- **Problems**:
(1) In the essay on why Sam goes to church, rewrite the part that opens with the words containing "Sam is the only" and closes with "morning in church.", renaming "Legos" as "building blocks".
(2) Answer these questions from the essay on why Sam goes to church:
(a) How old is Sam?
(b) What does Sam get to do in the little room outside the sanctuary?
(c) What kind of service might Sam's bitterness suggest he was being made to sit through?
(3) Decide whether each statement agrees with the essay on why Sam goes to church:
(a) Sam usually wants to go to church.
(b) Sam only has to sit still and listen during the short children's sermon.
(c) Sam dislikes the people at church.

- **Page text**:

Why Sam Goes to Church
A newborn and his born-again, unwed mother found family in a
ghetto church.
by Anne LaMott

Sam is the only kid he knows of who goes to church, who is made to go
to church two or three times a month. He rarely wants to.
This is not exactly true. The truth is he never wants to go. What 7-year-
old would rather be in church than hanging out with a friend? It does not
help him to be reminded that once he's there he enjoys himself, that he
gets to spend the time drawing in the little room outside the sanctuary,
that he only actually has to sit still and listen during the short children's
sermon.

It does not help that I always pack some snacks, some Legos, his art
supplies, and any friend of his whom we can lure into our churchy web. It
does not help that he genuinely cares for the people there. All that
matters to him is that he alone of all of his colleagues is forced to spend
Sunday morning in church.

You would think, noting the bitterness, the resignation, that he was being
made to sit through a six-hour Latin mass. You might wonder why I make
this strapping, exuberant boy come with me most weeks, and if you were
to ask, this is what I would say.

I make him because I can. I outweigh him by nearly l00 pounds.

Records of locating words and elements

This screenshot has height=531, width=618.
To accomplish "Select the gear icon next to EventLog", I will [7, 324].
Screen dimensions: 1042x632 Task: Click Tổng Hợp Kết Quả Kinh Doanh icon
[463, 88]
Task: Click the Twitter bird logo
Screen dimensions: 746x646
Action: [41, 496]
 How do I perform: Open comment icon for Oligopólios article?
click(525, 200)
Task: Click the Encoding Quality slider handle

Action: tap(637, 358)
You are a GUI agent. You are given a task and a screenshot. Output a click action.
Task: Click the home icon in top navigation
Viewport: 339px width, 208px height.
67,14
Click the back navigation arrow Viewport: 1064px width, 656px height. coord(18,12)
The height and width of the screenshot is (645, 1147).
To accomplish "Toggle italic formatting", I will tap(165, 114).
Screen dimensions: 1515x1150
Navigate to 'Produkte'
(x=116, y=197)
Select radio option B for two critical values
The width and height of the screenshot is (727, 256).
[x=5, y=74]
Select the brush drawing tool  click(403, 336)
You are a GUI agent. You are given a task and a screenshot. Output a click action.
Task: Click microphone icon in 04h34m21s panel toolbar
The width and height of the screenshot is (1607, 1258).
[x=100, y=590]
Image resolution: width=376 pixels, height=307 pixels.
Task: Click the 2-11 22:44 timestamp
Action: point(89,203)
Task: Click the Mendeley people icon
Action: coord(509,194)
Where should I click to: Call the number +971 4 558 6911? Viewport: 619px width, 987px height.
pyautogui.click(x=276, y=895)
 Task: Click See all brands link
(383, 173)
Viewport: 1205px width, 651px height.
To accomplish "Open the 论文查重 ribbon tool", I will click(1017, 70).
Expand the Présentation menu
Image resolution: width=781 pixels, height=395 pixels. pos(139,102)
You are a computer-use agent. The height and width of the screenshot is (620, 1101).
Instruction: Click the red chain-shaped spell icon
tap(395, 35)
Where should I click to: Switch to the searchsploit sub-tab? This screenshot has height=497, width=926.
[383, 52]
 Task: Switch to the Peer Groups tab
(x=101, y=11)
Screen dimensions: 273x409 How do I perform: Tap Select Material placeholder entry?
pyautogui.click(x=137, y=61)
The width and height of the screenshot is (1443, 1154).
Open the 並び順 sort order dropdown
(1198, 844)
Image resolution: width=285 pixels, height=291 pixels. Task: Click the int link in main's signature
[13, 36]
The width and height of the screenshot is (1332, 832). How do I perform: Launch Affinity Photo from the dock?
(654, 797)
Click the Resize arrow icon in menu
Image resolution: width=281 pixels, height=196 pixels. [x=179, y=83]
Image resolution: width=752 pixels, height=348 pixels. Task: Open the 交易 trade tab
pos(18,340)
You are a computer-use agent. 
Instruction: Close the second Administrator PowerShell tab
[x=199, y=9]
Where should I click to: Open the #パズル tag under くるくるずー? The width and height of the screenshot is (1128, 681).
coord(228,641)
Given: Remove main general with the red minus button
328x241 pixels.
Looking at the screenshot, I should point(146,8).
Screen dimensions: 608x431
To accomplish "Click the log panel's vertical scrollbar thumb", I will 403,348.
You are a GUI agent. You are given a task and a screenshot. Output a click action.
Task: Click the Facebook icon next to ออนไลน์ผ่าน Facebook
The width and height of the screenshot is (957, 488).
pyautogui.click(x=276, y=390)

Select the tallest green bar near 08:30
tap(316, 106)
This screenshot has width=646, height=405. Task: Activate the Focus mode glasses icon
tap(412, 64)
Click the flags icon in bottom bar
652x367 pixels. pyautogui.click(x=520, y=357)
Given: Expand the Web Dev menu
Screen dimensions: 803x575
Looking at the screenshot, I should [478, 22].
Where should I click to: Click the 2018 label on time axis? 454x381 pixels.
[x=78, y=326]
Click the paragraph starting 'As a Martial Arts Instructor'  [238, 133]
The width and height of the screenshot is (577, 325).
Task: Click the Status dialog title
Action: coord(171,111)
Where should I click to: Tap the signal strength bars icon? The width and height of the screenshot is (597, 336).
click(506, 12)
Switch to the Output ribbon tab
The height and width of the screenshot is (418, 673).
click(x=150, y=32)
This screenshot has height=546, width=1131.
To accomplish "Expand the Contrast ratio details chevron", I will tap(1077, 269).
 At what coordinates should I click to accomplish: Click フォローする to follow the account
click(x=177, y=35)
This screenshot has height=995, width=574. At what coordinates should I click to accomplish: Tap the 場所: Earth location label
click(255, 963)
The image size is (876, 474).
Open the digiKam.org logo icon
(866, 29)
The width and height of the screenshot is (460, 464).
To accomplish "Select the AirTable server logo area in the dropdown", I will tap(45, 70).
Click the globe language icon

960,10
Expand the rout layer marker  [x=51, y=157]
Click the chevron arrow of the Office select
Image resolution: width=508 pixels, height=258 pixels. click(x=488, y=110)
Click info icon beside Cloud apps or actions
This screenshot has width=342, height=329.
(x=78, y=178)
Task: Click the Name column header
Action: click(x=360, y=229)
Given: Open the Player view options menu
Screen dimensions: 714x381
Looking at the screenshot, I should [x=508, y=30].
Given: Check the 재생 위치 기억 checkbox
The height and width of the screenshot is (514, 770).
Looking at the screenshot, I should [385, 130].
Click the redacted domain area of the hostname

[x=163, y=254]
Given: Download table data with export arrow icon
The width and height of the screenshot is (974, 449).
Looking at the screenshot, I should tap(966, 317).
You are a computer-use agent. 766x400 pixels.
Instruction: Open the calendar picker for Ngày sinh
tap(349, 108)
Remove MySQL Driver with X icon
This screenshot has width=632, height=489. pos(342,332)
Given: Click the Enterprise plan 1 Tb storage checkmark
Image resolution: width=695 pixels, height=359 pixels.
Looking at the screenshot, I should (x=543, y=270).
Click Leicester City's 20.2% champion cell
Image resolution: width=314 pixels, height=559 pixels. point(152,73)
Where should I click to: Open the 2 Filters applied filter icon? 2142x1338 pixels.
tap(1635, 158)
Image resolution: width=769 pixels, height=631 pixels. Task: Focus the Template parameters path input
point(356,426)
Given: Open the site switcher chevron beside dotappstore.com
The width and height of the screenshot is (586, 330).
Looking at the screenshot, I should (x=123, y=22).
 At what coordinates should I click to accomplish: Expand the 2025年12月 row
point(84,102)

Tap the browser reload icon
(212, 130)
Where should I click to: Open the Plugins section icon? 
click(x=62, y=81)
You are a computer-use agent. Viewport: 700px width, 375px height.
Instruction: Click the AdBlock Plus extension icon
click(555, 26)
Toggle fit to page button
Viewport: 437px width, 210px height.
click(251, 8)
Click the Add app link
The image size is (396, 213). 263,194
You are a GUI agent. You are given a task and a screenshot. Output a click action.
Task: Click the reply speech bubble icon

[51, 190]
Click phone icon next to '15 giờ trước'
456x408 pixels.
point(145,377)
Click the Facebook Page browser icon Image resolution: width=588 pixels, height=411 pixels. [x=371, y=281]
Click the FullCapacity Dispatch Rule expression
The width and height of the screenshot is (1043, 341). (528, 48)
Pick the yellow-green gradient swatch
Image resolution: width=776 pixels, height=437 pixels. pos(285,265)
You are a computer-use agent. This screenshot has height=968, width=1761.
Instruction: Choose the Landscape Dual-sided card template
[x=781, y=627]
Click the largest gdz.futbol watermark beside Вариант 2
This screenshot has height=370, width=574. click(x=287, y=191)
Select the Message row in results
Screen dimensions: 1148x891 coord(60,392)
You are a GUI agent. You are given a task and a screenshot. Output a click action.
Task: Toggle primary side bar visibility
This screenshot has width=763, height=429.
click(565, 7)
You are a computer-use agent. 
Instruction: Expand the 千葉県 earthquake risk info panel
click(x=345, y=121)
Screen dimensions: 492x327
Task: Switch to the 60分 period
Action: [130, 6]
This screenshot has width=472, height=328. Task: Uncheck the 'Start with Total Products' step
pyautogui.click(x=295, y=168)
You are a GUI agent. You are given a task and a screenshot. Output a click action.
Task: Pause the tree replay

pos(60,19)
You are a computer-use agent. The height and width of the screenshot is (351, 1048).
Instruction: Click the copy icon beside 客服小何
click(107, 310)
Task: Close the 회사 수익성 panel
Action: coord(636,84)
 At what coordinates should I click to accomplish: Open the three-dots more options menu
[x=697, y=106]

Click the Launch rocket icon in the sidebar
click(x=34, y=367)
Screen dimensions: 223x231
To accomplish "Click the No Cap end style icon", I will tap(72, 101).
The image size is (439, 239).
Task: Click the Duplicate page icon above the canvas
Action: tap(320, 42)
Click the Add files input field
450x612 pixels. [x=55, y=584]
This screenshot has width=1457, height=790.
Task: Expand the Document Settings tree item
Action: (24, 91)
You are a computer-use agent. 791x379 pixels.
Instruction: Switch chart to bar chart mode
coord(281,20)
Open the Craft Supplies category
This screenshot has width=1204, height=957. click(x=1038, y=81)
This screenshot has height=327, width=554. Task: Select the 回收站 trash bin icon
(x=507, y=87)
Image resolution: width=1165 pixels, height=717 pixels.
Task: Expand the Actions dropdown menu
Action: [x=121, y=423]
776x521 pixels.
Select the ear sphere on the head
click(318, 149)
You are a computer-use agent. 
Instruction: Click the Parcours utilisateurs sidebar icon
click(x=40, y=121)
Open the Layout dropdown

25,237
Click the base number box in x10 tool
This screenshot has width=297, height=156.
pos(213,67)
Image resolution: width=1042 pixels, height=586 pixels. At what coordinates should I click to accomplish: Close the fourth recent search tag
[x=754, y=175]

- **Response list**:
(1)
Sam is the only kid he knows of who goes to church, who is made to go
to church two or three times a month. He rarely wants to.
This is not exactly true. The truth is he never wants to go. What 7-year-
old would rather be in church than hanging out with a friend? It does not
help him to be reminded that once he's there he enjoys himself, that he
gets to spend the time drawing in the little room outside the sanctuary,
that he only actually has to sit still and listen during the short children's
sermon.

It does not help that I always pack some snacks, some building blocks, his art
supplies, and any friend of his whom we can lure into our churchy web. It
does not help that he genuinely cares for the people there. All that
matters to him is that he alone of all of his colleagues is forced to spend
Sunday morning in church.

(2)
(a) 7 years old.
(b) Draw.
(c) A six-hour Latin mass.

(3)
(a) No: "The truth is he never wants to go."
(b) Yes: "he only actually has to sit still and listen during the short children's sermon."
(c) No: "he genuinely cares for the people there."